In September, the United Arab
Emirates (UAE) published the names of six Nigerians prosecuted for Boko Haram
in a list of 53 individuals and entities.
The federal government’s position
that it knows terror financiers but won’t disclose identities has caused public
affairs analysts, media houses and citizens to charge world powers to
de-classify their intel.
Kuka said Nigeria cannot go on
the way it is as people have become so traumatised by horrible news that they
have become comfortable in “this swamp of evil”.
The government critic regrets how
life goes on in the country as the ongoing atrocities are normal.

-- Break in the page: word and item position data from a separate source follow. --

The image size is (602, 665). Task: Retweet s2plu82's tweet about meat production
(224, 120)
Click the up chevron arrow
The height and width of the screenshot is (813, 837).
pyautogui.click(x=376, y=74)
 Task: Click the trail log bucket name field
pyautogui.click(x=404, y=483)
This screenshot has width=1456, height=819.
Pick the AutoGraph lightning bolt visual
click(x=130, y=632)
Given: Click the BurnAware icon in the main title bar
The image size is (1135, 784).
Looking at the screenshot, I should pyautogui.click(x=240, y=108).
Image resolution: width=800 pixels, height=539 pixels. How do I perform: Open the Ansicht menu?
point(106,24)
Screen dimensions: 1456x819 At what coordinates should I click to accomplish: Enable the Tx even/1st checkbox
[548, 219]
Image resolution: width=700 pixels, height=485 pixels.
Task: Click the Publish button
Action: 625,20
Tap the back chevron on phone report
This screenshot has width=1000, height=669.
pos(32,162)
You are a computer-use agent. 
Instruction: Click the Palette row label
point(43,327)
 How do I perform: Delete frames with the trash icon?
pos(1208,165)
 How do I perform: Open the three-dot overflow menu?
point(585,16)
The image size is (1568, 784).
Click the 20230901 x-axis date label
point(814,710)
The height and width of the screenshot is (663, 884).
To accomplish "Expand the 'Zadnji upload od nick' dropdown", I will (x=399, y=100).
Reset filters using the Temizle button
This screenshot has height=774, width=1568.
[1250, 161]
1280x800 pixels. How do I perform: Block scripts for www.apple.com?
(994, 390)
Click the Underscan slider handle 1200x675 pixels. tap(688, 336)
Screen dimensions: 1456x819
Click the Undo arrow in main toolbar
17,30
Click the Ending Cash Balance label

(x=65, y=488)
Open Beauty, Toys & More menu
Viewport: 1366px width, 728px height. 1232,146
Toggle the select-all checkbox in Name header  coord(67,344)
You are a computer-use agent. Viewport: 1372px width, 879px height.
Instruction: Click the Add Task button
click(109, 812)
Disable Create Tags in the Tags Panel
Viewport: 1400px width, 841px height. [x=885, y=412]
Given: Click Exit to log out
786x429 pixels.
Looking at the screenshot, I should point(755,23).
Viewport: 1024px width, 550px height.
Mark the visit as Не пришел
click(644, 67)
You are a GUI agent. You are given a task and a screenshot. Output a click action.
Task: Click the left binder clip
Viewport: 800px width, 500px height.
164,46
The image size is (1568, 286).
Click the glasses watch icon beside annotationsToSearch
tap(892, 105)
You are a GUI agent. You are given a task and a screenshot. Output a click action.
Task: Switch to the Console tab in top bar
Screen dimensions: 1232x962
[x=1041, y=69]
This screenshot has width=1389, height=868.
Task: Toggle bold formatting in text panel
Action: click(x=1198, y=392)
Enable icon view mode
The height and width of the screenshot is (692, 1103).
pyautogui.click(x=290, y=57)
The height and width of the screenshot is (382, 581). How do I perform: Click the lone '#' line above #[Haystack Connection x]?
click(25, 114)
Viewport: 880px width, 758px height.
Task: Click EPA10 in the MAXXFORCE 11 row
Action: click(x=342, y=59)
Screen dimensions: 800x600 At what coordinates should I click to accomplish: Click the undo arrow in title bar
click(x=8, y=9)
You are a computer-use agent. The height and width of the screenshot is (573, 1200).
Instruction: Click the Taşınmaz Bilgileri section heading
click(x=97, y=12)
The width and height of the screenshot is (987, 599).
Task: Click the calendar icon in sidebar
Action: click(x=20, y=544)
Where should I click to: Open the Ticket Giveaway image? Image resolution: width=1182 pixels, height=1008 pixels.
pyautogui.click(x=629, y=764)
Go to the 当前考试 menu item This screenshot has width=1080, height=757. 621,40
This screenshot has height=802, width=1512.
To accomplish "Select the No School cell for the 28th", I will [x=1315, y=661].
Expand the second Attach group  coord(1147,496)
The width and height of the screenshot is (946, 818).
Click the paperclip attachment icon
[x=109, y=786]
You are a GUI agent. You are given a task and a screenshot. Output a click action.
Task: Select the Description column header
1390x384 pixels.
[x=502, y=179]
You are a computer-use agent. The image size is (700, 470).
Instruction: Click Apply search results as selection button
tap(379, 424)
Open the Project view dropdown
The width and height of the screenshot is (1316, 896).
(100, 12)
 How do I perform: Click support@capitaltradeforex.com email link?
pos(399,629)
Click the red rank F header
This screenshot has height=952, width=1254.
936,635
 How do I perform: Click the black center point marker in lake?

“We have become experts at
burying the dead, but refuse to ask why the killings continue. We cannot
overstate the reality. It is clear that neither politics nor economic models
can fix the country”, PM News quoted him as saying.
The revered priest said the
political class is in a state of inebriation with the drug of power and loot.
“The federal government has told
us it is not ready to publicise the names of those funding Boko Haram. We
cannot go on like this. Questioning existential threats to humanity is the
apostolate that we Priests are called to.
“We know that this road is
dangerous, it is rocky, it is treacherous, it takes lives, but it is all too
familiar. The bodies and the emotions of men and women are irretrievably
broken.
“Our people, fleeing their homes
after over ten years have now turned refugee camps into their habitats. Our
identity as citizens is being traded for the status of migrants and refugees.”
Kukah further expressed dismay
about how the civic space in Nigeria is slowly closing, with citizens losing
ordinary freedoms to the crippling hands of totalitarianism.